» Source excerpt:
# load of rubs



## coyote (May 11, 2008)

http://www.bbq-porch.org/recipes/html/C2.htm

seen this while cruzin around the webb thought some might find it useful here at the SMF..

I guess if you use one rate it here. ca ca or there I was all these folks wantin more..lol.


----------



## crewcab4x4 (May 11, 2008)

Thanks for the link coyote. Found a recipie on there I've been wanting.

Jason


----------



## smokin out the neighbors (May 11, 2008)

Wow coyote! That's alot of recipes.


----------



## erain (May 11, 2008)

lotsa interesting stuff on that link. thanks for sharing


----------



## kratzx4 (May 11, 2008)

Great site, thanks. I checked out the appetizer recipes looks like a few good ideas for ABT's


----------



## davidmcg (May 11, 2008)

» Given information:

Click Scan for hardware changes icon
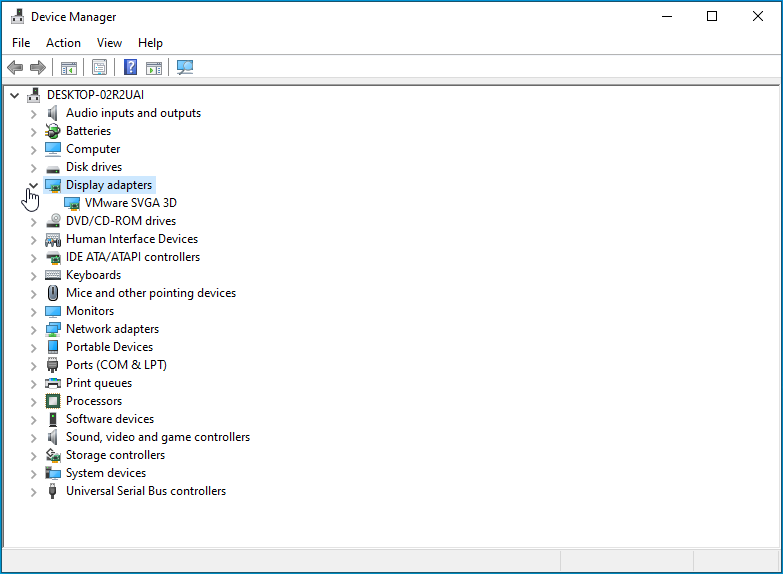 [185, 68]
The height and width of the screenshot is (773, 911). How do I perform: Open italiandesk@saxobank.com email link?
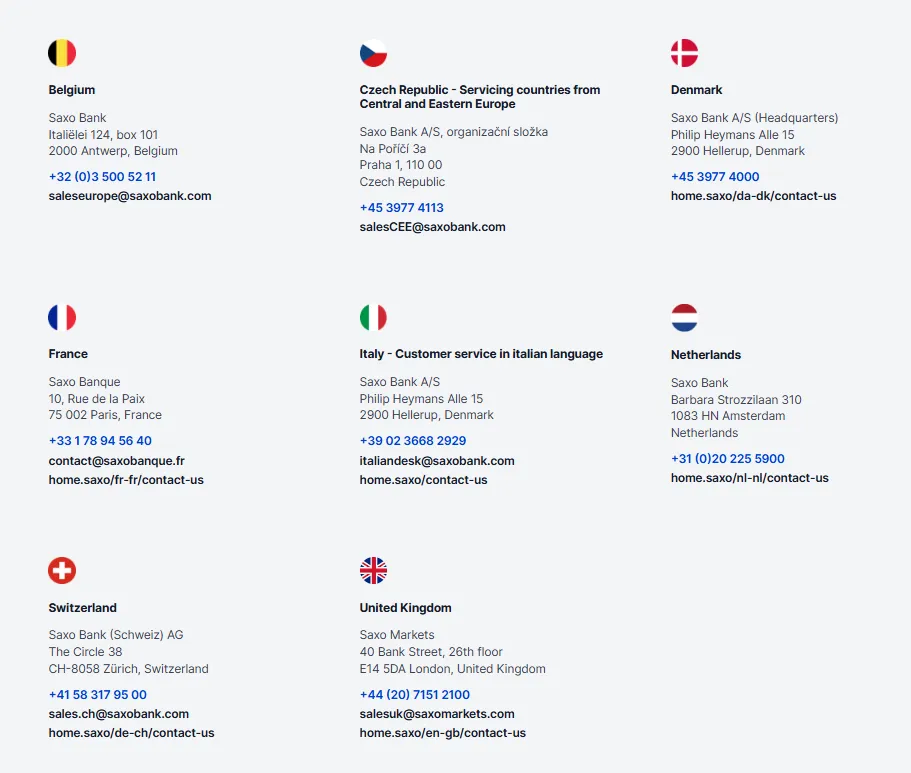(437, 461)
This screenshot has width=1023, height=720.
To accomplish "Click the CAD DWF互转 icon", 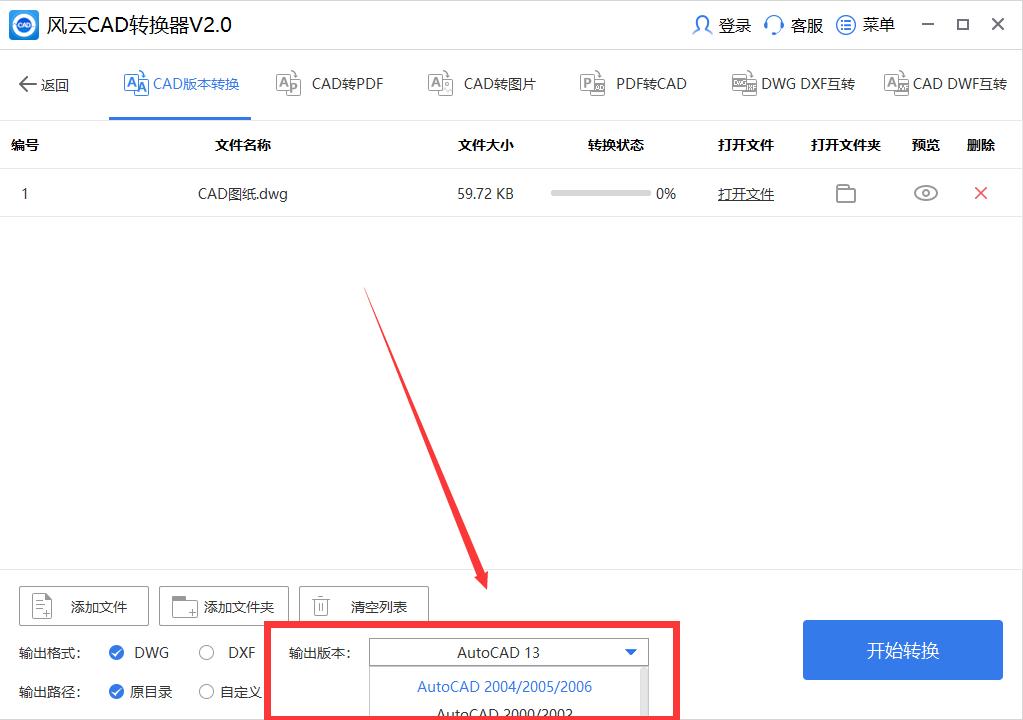I will click(x=897, y=83).
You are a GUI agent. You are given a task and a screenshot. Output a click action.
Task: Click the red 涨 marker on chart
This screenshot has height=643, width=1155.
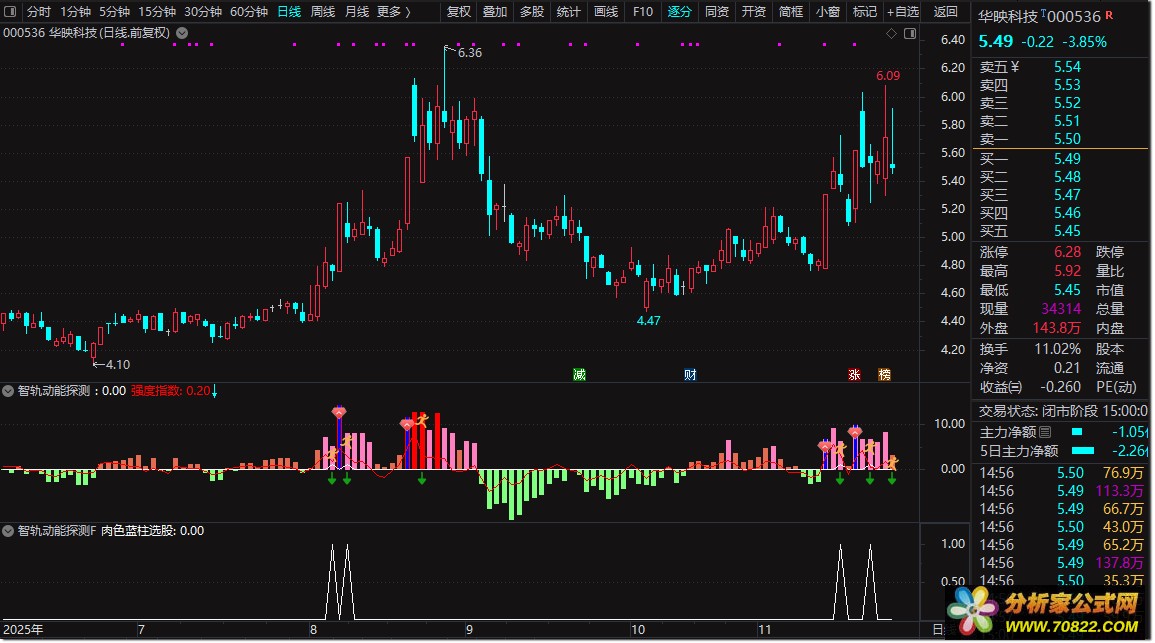(x=854, y=375)
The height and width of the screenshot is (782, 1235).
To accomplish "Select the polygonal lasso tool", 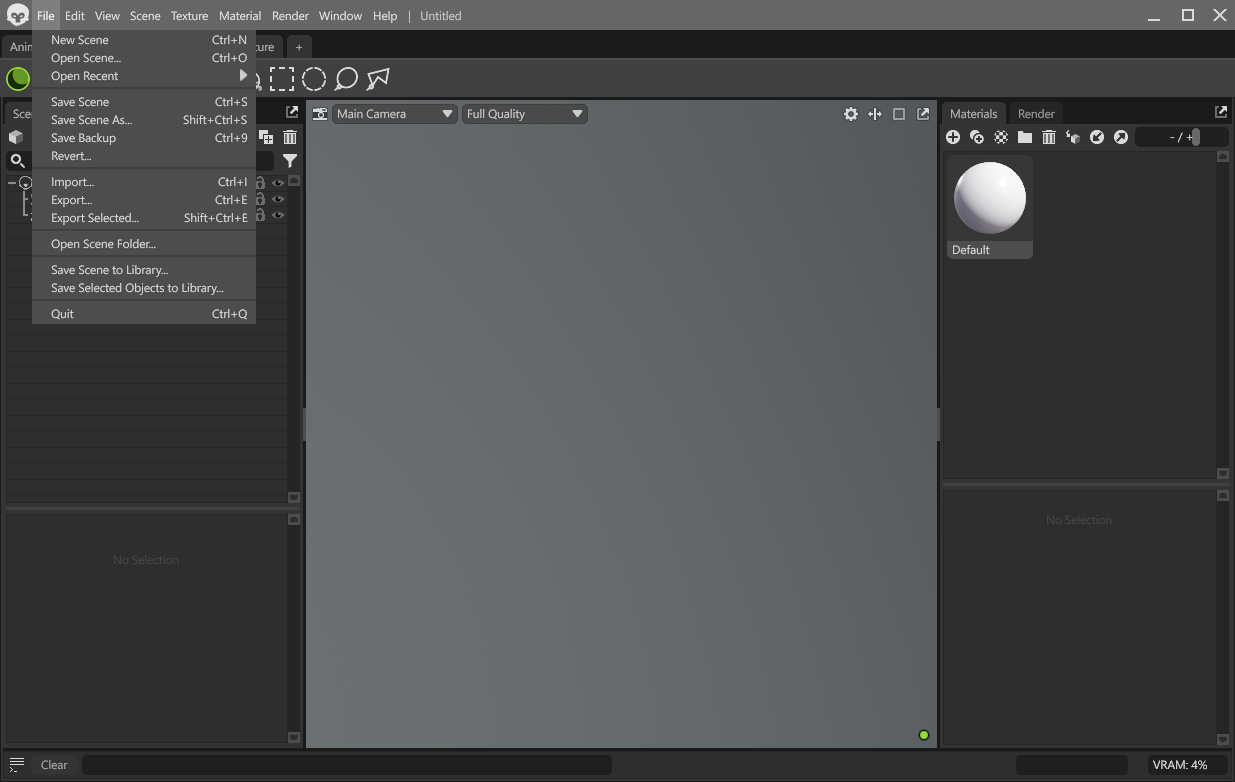I will pos(377,78).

» What is asked:
• A. From the forum thread about rub recipes, quote word for word the part that begins with "seen this while" and ends with "I've been wanting.".
• B. Continue the forum thread about rub recipes from its last post.

» Task-by-task answers:
• A.
seen this while cruzin around the webb thought some might find it useful here at the SMF..

I guess if you use one rate it here. ca ca or there I was all these folks wantin more..lol.


----------



## crewcab4x4 (May 11, 2008)

Thanks for the link coyote. Found a recipie on there I've been wanting.

• B.
Great link I'll try a few out and post me findings here.  I don't like MSG so I won't try them.


----------



## seboke (May 12, 2008)

Man, that's a crazy amount of recipes!  Made it to my favorites "BBQ" folder!


----------



## kookie (May 12, 2008)

Thanks.......Another place to look for recipes....................


----------



## coyote (May 13, 2008)

and here is another Kookie..enjoy..I just hope we have time to try them all.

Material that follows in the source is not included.